The most obvious are spatially technologies. In an epoch of smart phones, each of which can take a photo that can carry a precise geocode, there are surely no technical barriers to geocoding location of all health care facilities. This information could then be mapped, and made available either widely to the public, or to a restricted group. The bombing of targets in war relies on such precision, and can as easily be used to avoid particular targets. Mapping using GIS software is already an established tool in humanitarian needs assessment and emergency response.

If this is in place, accused side could not argue that such attacks were not deliberate when faced with evidence of such attacks. Currently, accused do argue that such attacks were ‘accidental’, unforeseeable or that some other party was responsible. That latter explanation would still be possible, but could be tested through data available from military and intelligence sources.

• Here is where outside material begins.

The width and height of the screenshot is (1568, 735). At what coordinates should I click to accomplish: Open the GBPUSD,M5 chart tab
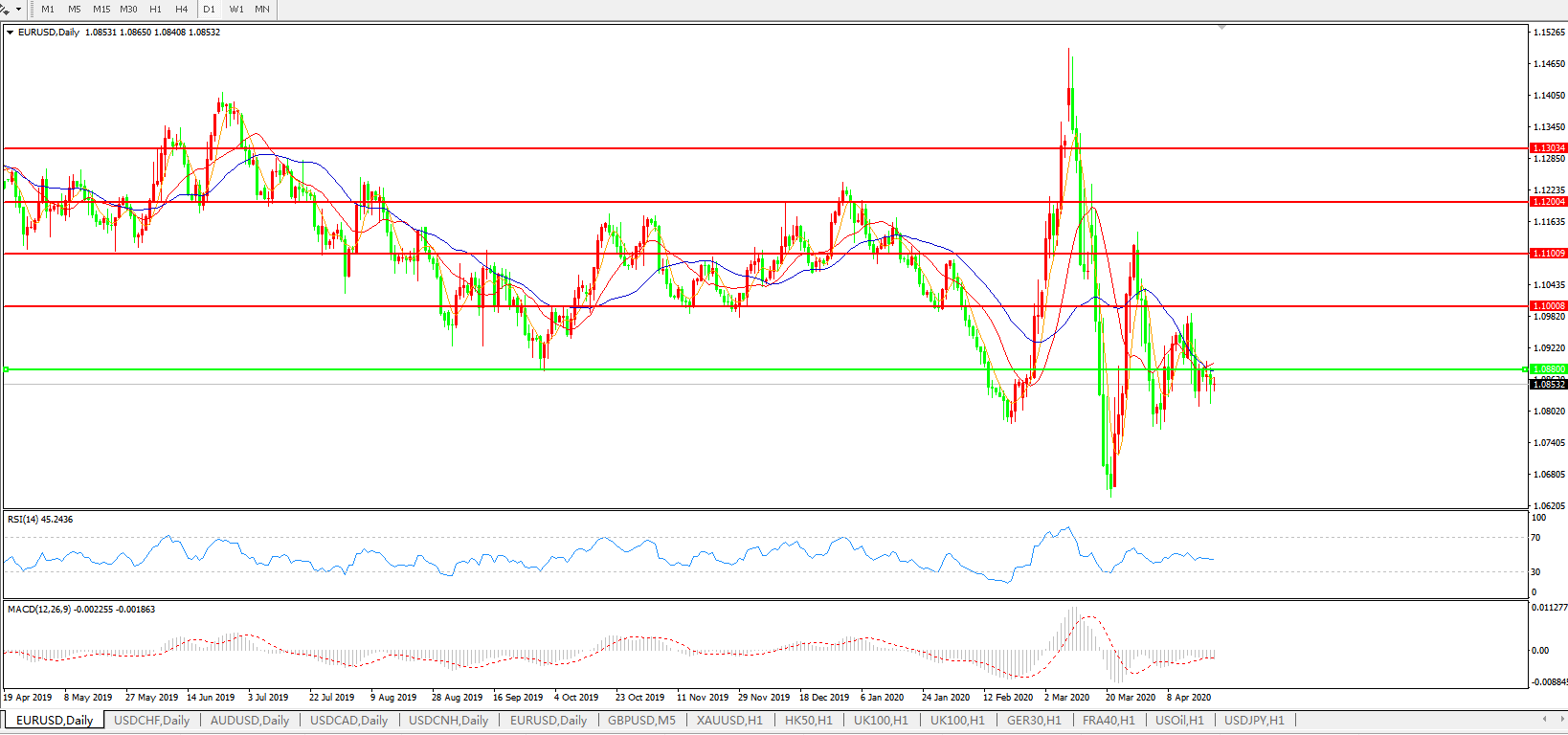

There may be a role for emerging technologies too. For example, the simple promise of new Blockchain technology is that it ‘allows people that don’t trust each other, to trust each other’. Blockchain technology is the innovation behind Bitcoin. It has the potential to disrupt many industries by making processes more democratic, secure, transparent and efficient, and is currently approaching the peak of its hype cycle.

The CRC for Spatial Information (CRCSI) hosted a Student Day Solvathon, which focused on Blockchains in spatial technology. 20 PhD students thought creatively about how Blockchain technology could be applied. One of the initiatives they created was Blockchain technology in health care:

A systematic solution to the problem of hospital attacks could be one which provides transparent, decentralized, immutable, publicly available records of humanitarian activity used to visualize the location of verified humanitarian facilities. The decentralised nature of a blockchain could allow untrusting involved parties to agree or trust the validity of information. Records can be immutable and transparent, so there would be traceability and increased accountability. If this platform was augmented with crowdsourced data, there could be continuous verification from multiple sources agreeing or converging on the location of a hospital. In essence, this would be decentralising and democratising humanitarian map data in conflict zones to support policy makers, governments, negotiators, experts in international relations and law (UN, WHO) and humanitarian organisations (MSF, Red Cross/Red Crescent).

The effects of the attacks against health facilities emanate far beyond those immediately killed and injured. They demolish routine and lifesaving healthcare for all. One doctor can save hundreds of  lives… Physicians take an oath when joining the medical profession – they treat every individual, regardless of who they are, regardless of their religion, their race, or on which side they may fight. Even if they are wounded combatants, or if they are labelled as criminals or terrorists.